Les européens consacrent déjà dés cette année 300 millions d’euros d’impôts pour la Turquie au titre d’Etat pré-adhérent, 500 millions en 2006 et 25 milliards en 2015 au détriment d’une aide que l’on pourrait apporter à des pays frères comme la Roumanie ou la Serbie.
De plus, la Turquie est un des quatre pays les plus endettés du globe. Sa dette extérieur représente 90 % de son PIB.

En déclarant que si la Turquie rentrait dans l’Europe, il n’y aurait plus d’Europe, Giscard d’Estaing en tant que principal rédacteur de la constitution, est bien placé pour analyser les conséquences de ce nouveau venu.
L’initiative d’organiser un référendum sur la constitution alors que dans un même temps les dirigeants européens ont montré avec quel mépris ils traitaient les opinions européennes – on le voit aussi avec la directive Bokelstein – ne peut que laisser la place à une confusion et à la défiance.
De plus, l’absence de définition claire de la notion d’Europe et de ses contours géographiques, dicté par des impératifs idéologiques laisse la place à toutes les extensions possibles.
Les peuples ont le sentiment légitime que leur destin leur échappe et ils ont raison.
Ils ne sauraient accepter la politique du fait accompli pas plus qu’il ne fallait accepter les accords de Yalta consacrant l’abandon au bloc communiste de nos frères de l’est.
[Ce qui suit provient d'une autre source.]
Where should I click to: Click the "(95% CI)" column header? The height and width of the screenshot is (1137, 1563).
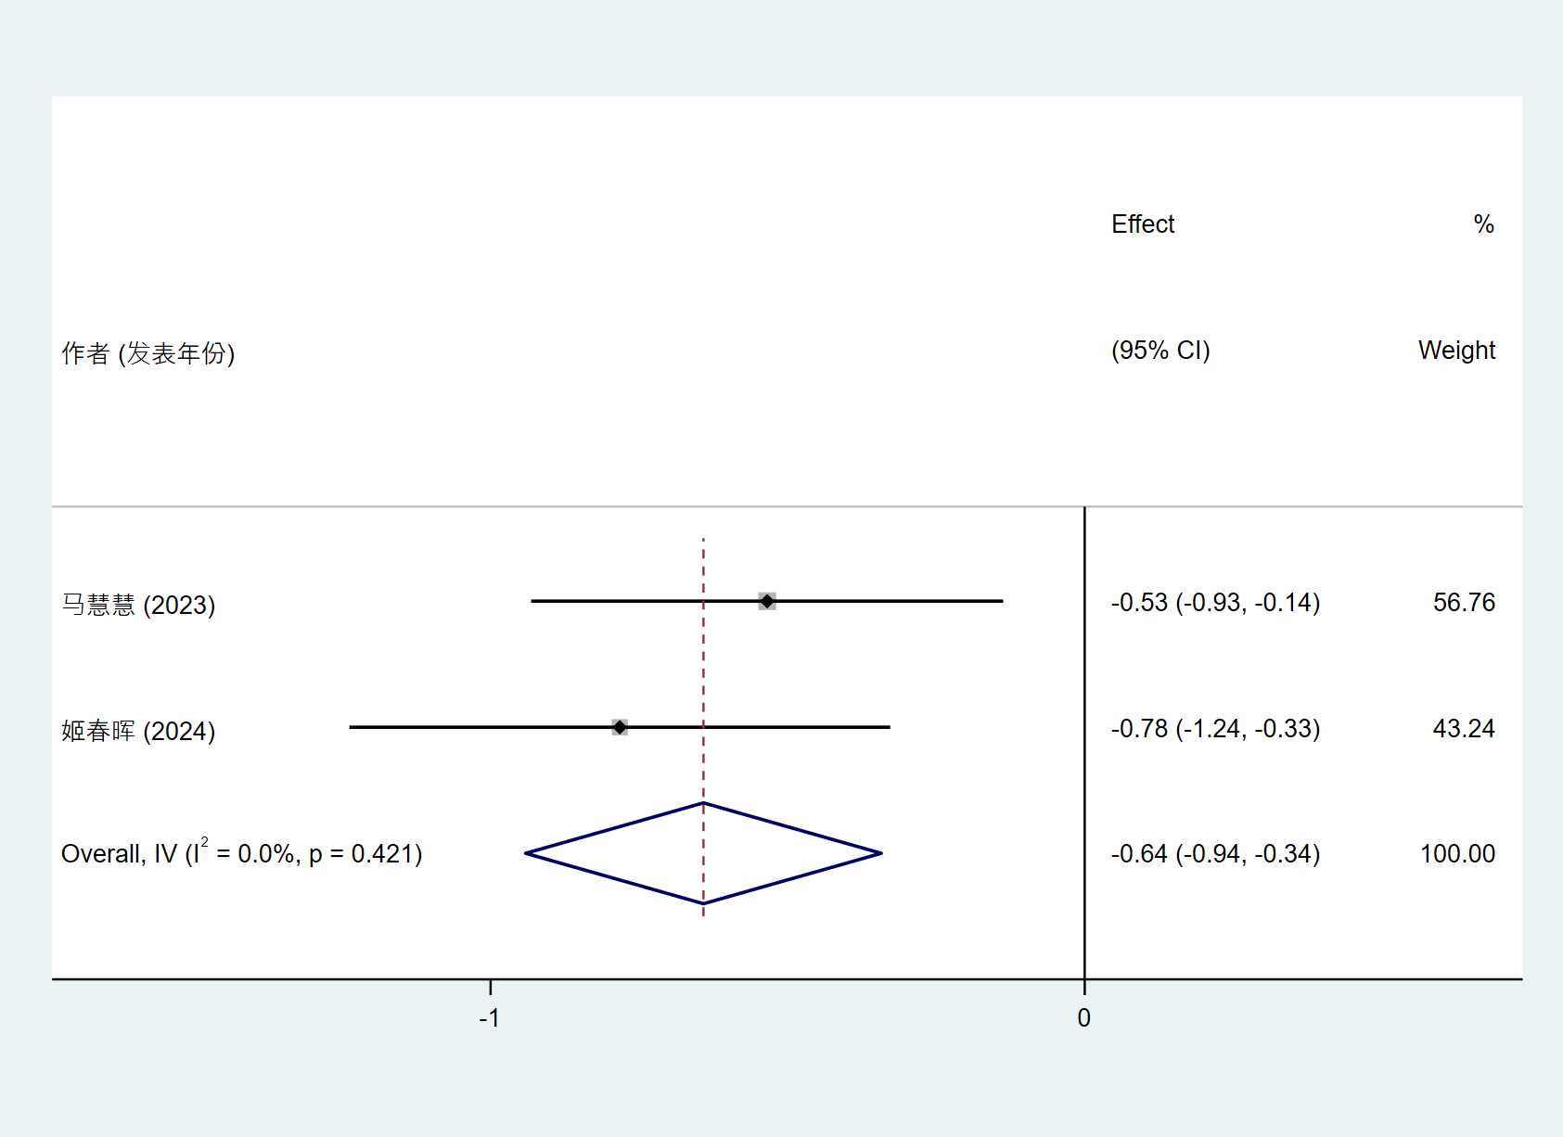pos(1160,351)
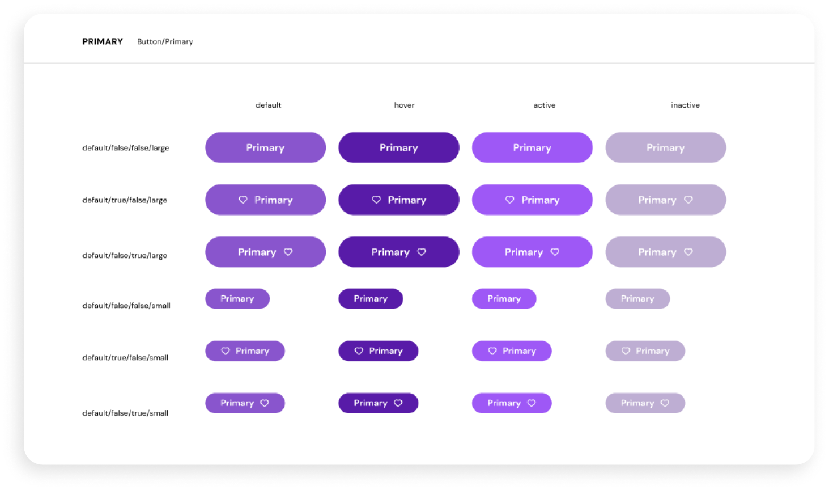The image size is (829, 490).
Task: Select the hover column header
Action: pyautogui.click(x=404, y=105)
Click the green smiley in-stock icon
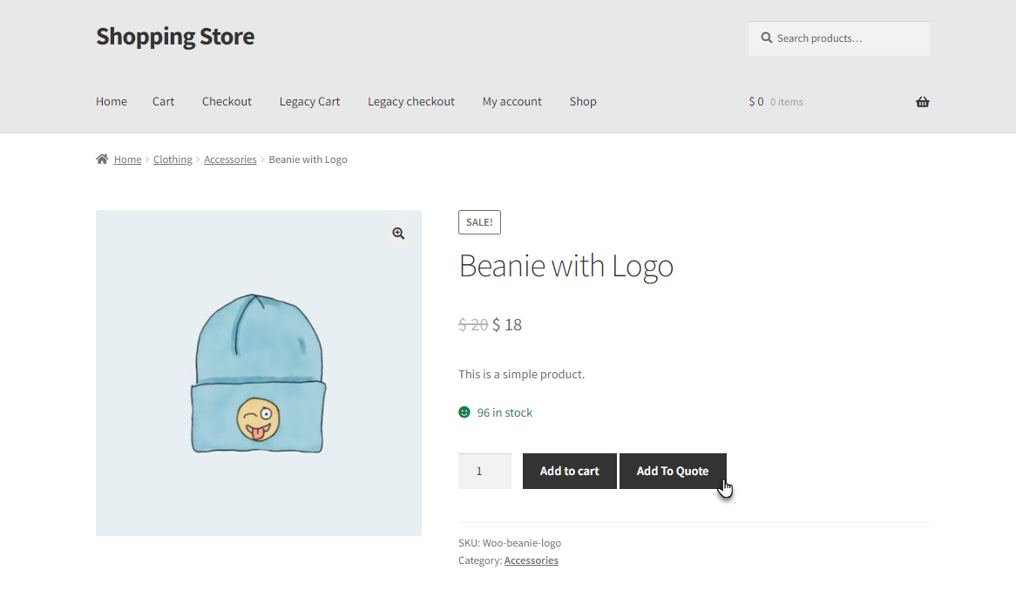1016x591 pixels. coord(464,411)
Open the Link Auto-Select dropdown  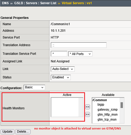tap(63, 69)
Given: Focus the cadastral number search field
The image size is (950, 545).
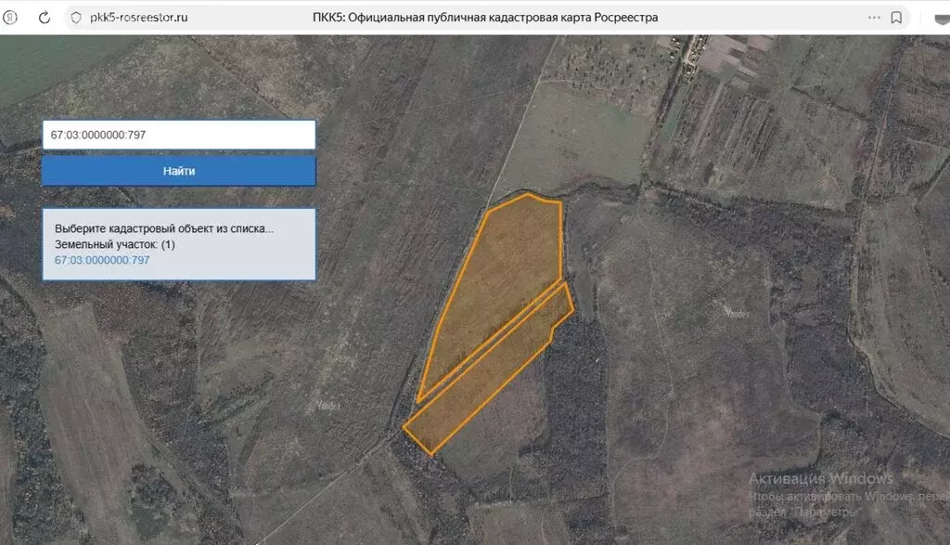Looking at the screenshot, I should (x=178, y=135).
La seule arme citoyenne dont ils disposent est précisément ce référendum en demandant de revoir la copie.
La victoire d’un oui risque fort de donner un blanc seing à Chirac sur la question de la Turquie.
De plus quelle valeur aurait un référendum dans dix ans quand les opinions auront été préparées et que la Turquie aura fait des efforts ?

Le 29 mai prochain, date anniversaire de la chute de Constantinople et de la victoire de l’Islam en cette terre qui fut une terre chrétienne, sera certainement décisive.
Quelle qu’en soit l’issue, cela ne doit pas nous arrêter dans cette aventure de la construction d’une Europe non pas sur les sables mouvants du matérialisme marchand mais sur le roc solide de l’identité historique, culturelle et spirituelle.

Que cette date soit le début de la reconquête européenne, non une reconquête agressive, mais une reconquête des âmes et des cœurs pour l’Europe, la jeunesse et la liberté.